## [TASK DETAILS]
Every entry must be set down exactly in the answer; no pictures should appear.

######

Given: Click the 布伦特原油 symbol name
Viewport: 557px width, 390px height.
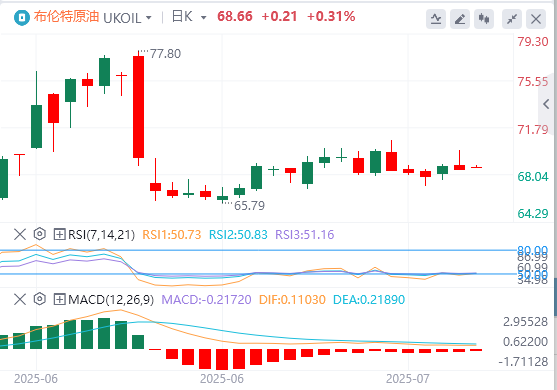Looking at the screenshot, I should [66, 17].
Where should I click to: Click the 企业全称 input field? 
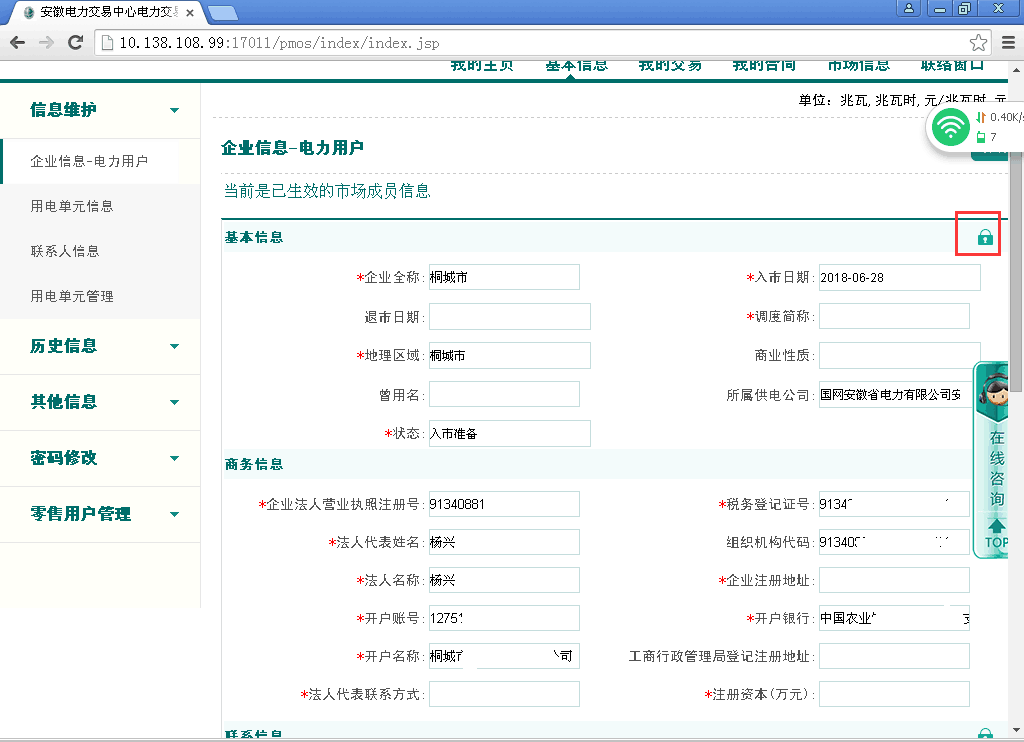[504, 277]
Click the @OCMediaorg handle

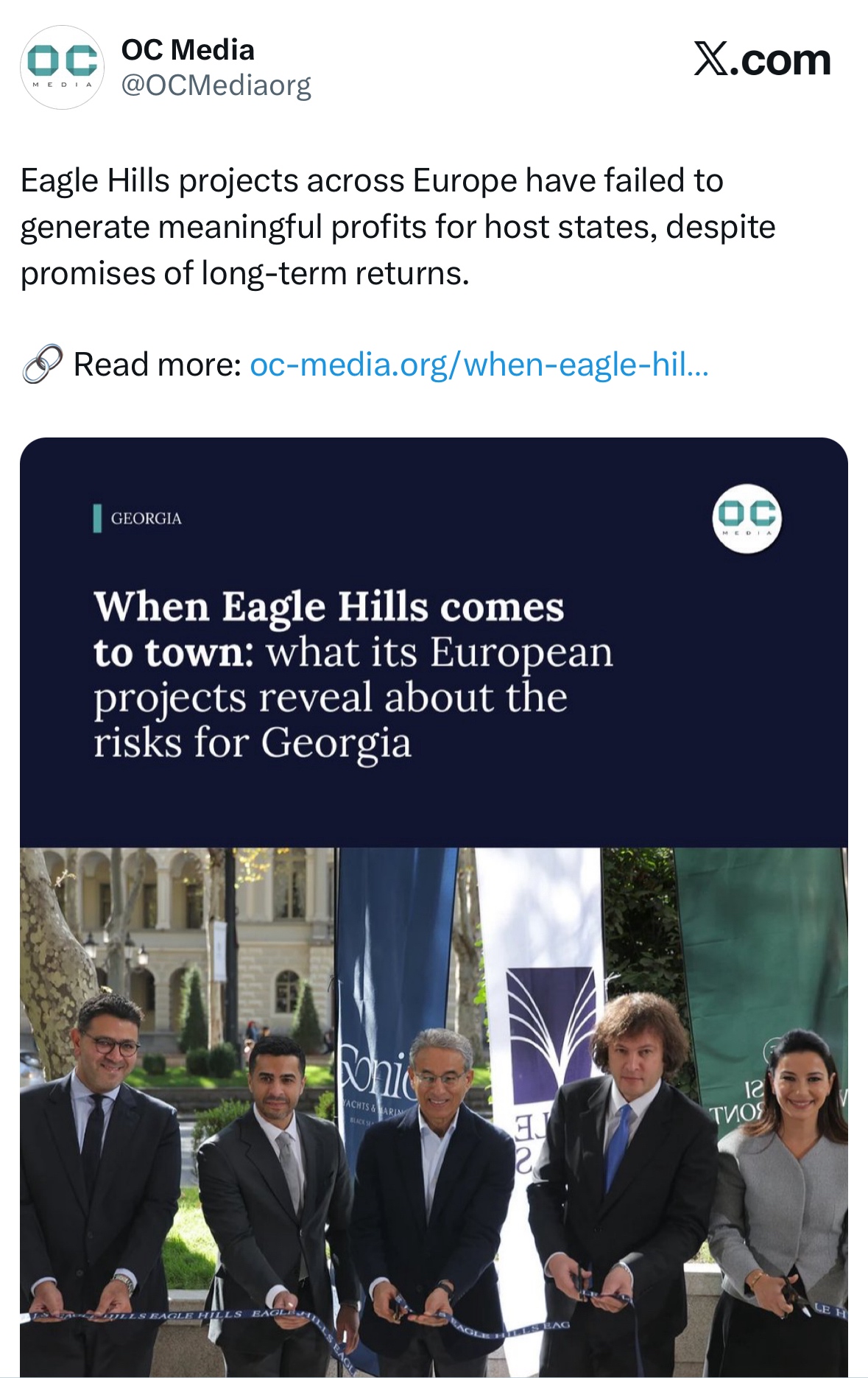(x=216, y=85)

######

## [RESULT]
Given: Click the 布伦特原油 symbol name
Viewport: 557px width, 390px height.
Looking at the screenshot, I should [66, 17].
Where should I click to: Click the 企业全称 input field? 
[504, 277]
Click the @OCMediaorg handle

(x=216, y=85)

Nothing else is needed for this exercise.